WHAT TO WORK ON
Only the lines from the one containing "Where should I" through the last line of the data are to be written out, exactly and in full.

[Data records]
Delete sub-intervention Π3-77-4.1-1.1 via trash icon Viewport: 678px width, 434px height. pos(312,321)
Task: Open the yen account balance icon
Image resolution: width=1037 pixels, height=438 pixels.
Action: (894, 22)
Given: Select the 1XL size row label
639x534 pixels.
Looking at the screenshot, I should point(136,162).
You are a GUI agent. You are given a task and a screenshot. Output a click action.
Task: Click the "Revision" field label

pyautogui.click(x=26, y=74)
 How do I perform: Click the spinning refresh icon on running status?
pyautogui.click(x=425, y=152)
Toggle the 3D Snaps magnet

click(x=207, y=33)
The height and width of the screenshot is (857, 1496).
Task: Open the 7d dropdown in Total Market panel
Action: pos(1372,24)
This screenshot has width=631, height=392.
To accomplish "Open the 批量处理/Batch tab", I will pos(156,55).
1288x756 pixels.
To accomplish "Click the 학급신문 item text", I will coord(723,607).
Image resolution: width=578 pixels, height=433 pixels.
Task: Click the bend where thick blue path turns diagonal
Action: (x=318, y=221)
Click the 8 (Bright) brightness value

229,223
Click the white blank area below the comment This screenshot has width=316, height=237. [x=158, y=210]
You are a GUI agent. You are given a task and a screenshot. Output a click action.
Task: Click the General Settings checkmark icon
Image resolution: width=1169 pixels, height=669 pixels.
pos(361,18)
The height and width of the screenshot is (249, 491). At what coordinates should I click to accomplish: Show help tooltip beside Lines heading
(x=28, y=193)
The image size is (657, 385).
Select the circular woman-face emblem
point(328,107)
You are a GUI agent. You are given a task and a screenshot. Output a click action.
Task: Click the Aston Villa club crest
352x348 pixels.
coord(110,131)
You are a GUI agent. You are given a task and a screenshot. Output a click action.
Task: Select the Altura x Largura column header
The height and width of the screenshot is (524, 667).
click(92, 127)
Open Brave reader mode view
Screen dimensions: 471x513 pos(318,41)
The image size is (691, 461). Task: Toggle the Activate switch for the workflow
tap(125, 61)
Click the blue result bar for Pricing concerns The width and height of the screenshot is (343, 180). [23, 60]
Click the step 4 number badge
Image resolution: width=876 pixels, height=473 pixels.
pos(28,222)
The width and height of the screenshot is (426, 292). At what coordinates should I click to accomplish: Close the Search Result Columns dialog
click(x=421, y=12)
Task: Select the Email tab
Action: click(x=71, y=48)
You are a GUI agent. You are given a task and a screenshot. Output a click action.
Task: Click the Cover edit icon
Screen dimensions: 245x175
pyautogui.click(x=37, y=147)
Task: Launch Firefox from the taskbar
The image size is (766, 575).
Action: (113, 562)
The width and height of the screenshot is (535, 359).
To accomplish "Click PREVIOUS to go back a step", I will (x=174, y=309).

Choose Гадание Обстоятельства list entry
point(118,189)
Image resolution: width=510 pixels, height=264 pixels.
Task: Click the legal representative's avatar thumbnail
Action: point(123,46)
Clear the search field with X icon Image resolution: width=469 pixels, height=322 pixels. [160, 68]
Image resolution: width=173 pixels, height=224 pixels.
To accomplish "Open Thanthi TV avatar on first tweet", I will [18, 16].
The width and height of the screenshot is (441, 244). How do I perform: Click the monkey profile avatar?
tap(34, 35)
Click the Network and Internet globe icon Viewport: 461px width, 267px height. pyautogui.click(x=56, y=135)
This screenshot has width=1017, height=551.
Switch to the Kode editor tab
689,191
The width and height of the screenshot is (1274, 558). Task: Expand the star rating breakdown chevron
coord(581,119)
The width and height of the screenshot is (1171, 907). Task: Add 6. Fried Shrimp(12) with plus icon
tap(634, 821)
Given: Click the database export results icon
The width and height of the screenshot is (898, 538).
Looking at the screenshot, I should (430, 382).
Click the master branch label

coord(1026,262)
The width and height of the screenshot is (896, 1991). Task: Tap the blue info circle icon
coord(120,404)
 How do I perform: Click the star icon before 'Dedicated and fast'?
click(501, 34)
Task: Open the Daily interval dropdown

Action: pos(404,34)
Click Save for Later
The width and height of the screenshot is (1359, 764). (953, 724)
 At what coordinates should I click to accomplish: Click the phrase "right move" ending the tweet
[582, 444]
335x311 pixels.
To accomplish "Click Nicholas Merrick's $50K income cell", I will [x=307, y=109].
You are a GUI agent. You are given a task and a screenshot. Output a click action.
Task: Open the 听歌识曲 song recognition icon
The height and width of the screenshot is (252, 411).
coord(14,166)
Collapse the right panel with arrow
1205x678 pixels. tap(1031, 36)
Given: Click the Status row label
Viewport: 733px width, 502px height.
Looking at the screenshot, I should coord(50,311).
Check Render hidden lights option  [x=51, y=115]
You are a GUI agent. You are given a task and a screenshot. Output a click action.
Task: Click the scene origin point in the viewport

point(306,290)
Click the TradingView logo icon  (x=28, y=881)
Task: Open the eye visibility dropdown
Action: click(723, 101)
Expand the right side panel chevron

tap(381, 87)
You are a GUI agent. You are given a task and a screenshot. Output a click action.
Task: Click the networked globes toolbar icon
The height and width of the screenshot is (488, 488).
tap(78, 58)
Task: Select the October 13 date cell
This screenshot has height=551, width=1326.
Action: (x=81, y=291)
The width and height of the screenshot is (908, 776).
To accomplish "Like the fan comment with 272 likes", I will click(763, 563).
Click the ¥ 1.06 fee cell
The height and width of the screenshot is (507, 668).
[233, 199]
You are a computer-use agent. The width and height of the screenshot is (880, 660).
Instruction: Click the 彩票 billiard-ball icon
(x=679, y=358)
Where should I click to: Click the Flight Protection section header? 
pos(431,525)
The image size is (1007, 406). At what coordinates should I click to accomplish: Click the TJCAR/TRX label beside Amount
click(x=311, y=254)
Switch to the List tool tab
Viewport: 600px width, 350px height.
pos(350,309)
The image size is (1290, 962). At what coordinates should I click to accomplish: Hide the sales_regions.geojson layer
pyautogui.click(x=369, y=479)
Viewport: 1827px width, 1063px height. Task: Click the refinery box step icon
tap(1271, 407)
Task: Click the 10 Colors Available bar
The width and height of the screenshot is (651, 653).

ANSWER SECTION
Where should I click to: Click the Flight Protection section header? 
pos(431,525)
The image size is (1007, 406). At what coordinates should I click to accomplish: Click the TJCAR/TRX label beside Amount
click(x=311, y=254)
Switch to the List tool tab
Viewport: 600px width, 350px height.
pos(350,309)
The image size is (1290, 962). At what coordinates should I click to accomplish: Hide the sales_regions.geojson layer
pyautogui.click(x=369, y=479)
Viewport: 1827px width, 1063px height. Task: Click the refinery box step icon
tap(1271, 407)
Task: Click the 10 Colors Available bar
The width and height of the screenshot is (651, 653).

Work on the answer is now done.